■ YOUR GOAL:
Across the listing that follows, work out how many lines carry the string "arrow". Provide that number and nothing else.

■ EXTRACTED DATA:

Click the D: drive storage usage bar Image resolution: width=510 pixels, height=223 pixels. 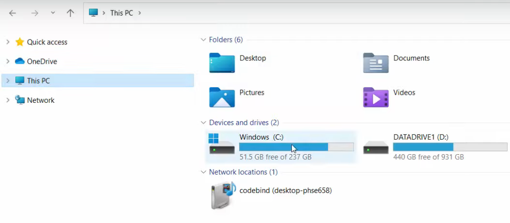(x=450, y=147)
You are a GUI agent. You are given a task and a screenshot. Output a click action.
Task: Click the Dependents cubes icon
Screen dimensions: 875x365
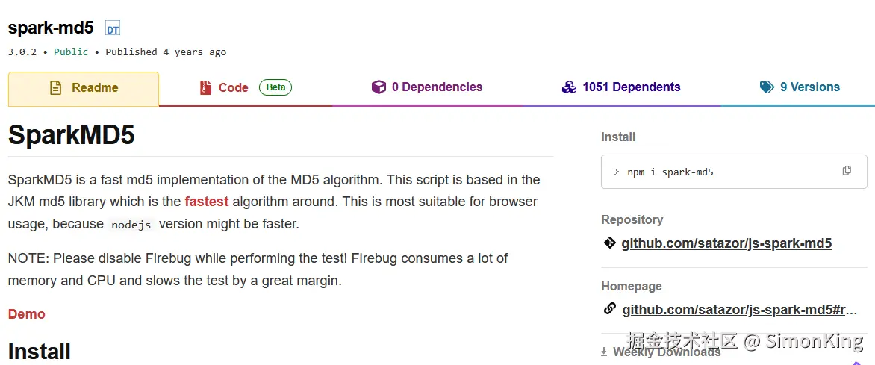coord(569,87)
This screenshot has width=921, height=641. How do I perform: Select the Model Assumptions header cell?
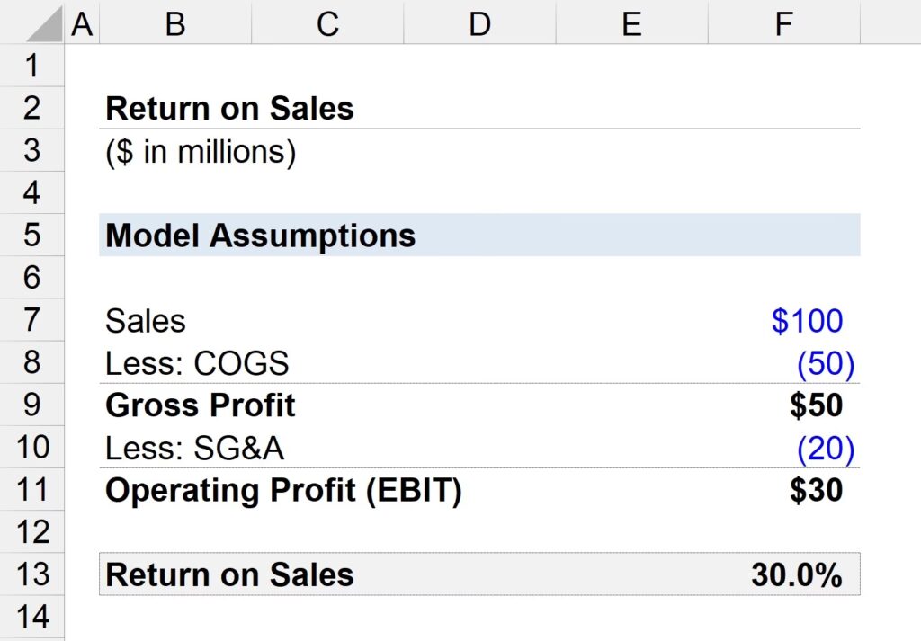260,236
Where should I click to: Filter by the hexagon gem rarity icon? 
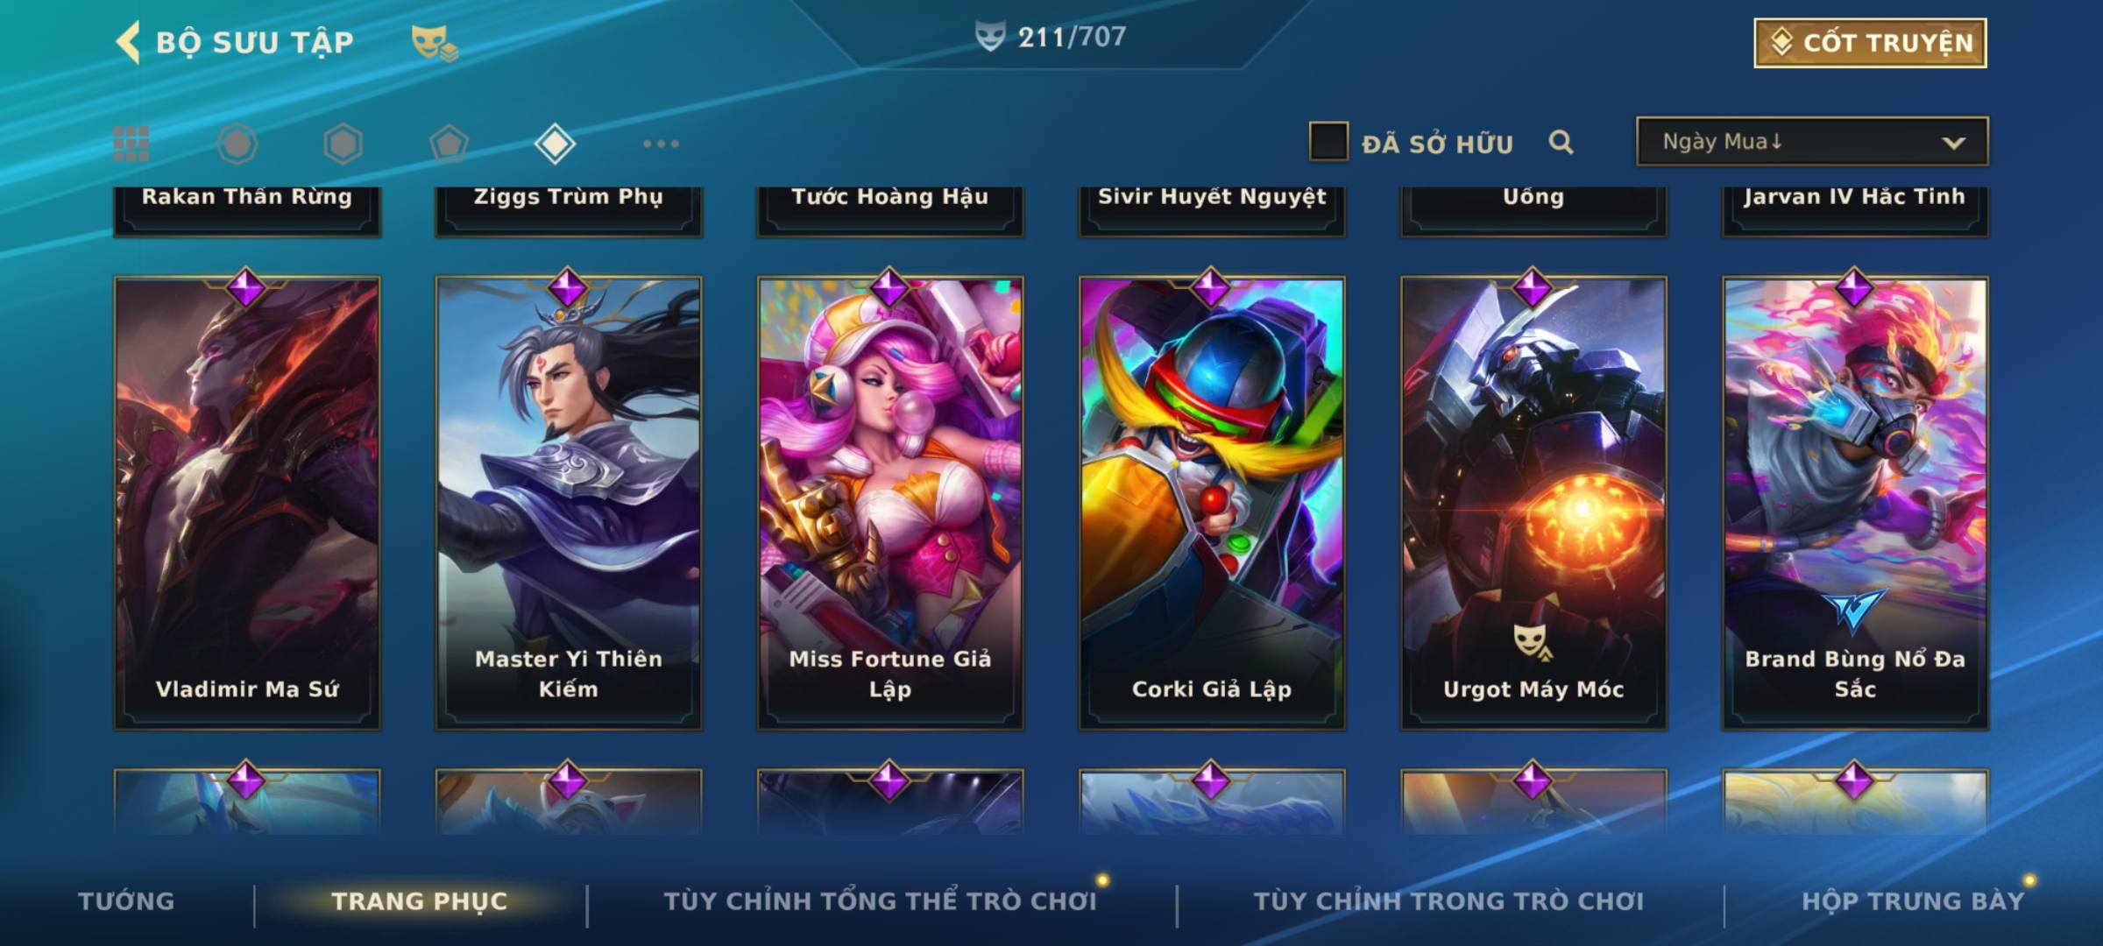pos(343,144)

---

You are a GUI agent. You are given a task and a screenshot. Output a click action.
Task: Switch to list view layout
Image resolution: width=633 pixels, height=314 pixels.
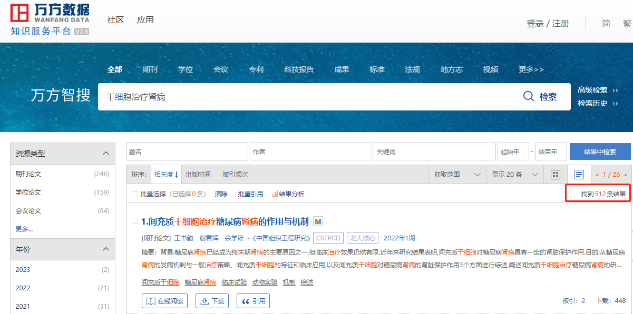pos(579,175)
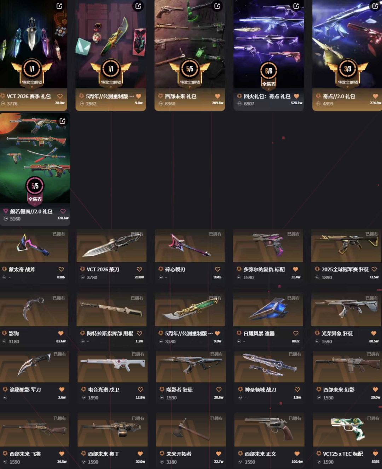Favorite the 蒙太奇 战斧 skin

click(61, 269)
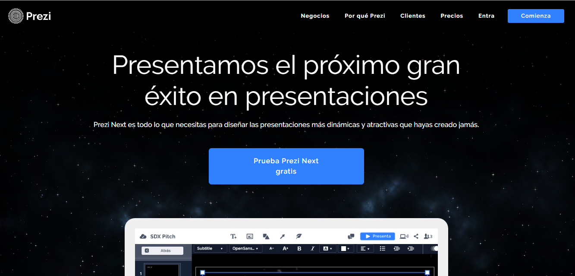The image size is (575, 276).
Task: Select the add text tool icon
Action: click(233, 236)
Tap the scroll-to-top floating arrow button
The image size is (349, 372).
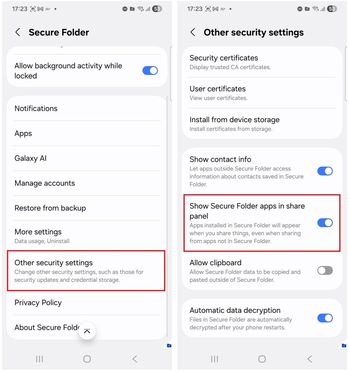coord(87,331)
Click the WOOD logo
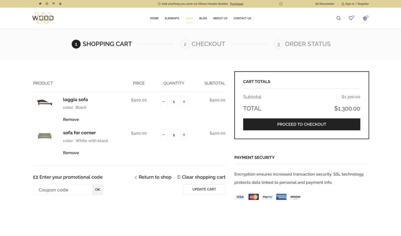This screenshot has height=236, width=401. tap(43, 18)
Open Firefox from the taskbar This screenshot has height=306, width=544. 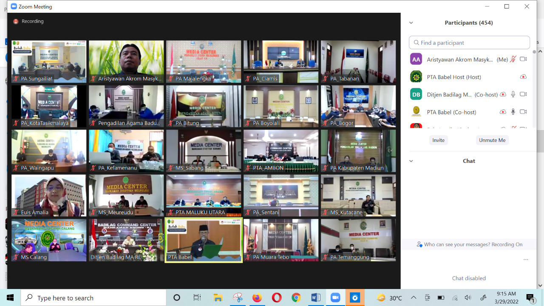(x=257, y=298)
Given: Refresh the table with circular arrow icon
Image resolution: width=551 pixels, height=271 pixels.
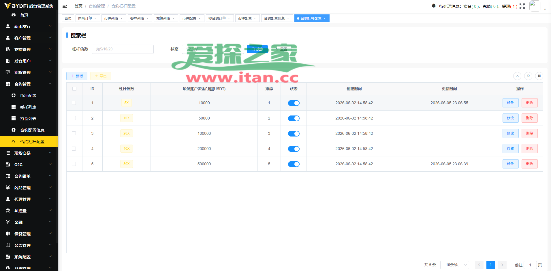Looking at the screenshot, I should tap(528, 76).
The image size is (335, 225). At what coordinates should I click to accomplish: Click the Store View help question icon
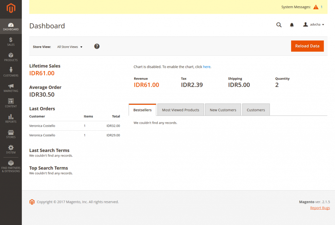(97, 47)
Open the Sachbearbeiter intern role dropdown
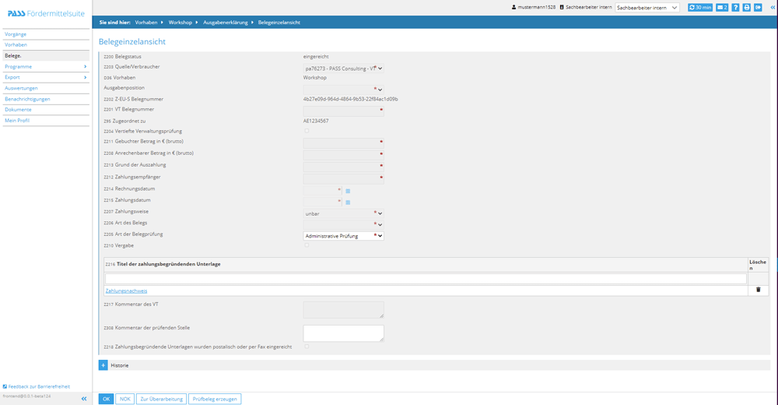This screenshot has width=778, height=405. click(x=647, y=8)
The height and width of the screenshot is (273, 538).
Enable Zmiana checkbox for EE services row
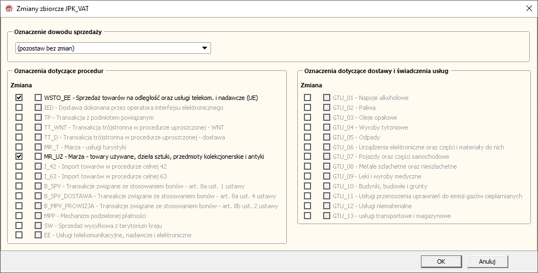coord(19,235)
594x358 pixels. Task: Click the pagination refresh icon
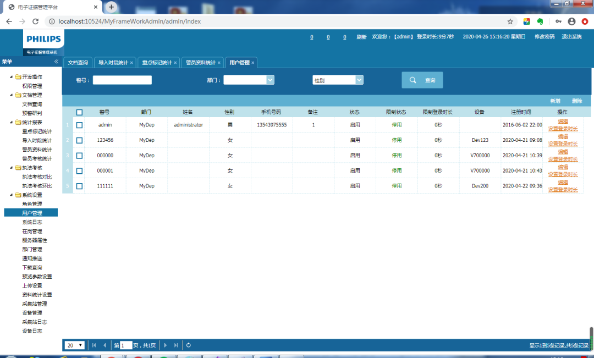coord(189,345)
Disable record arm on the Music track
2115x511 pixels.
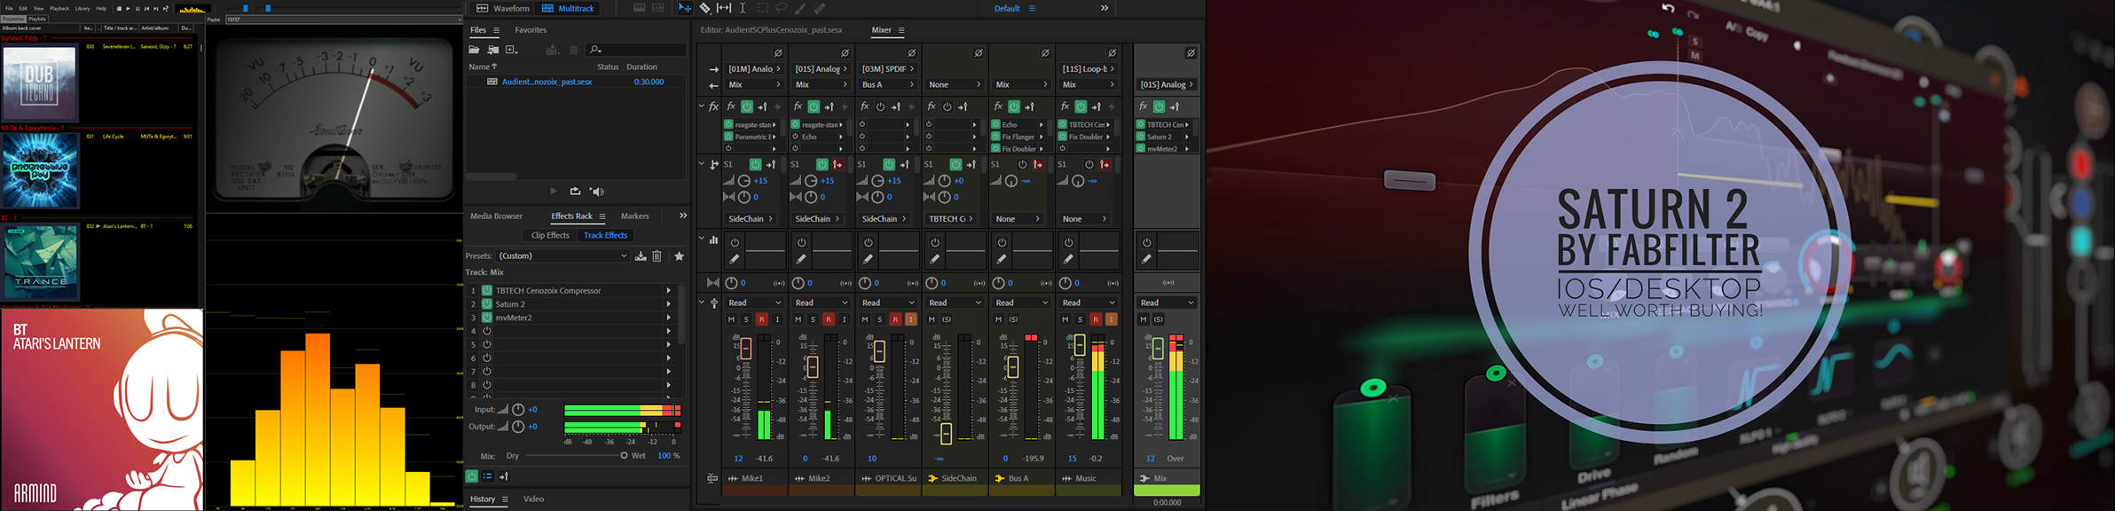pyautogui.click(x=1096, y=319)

■ SOLUTION TO THIS TASK:
2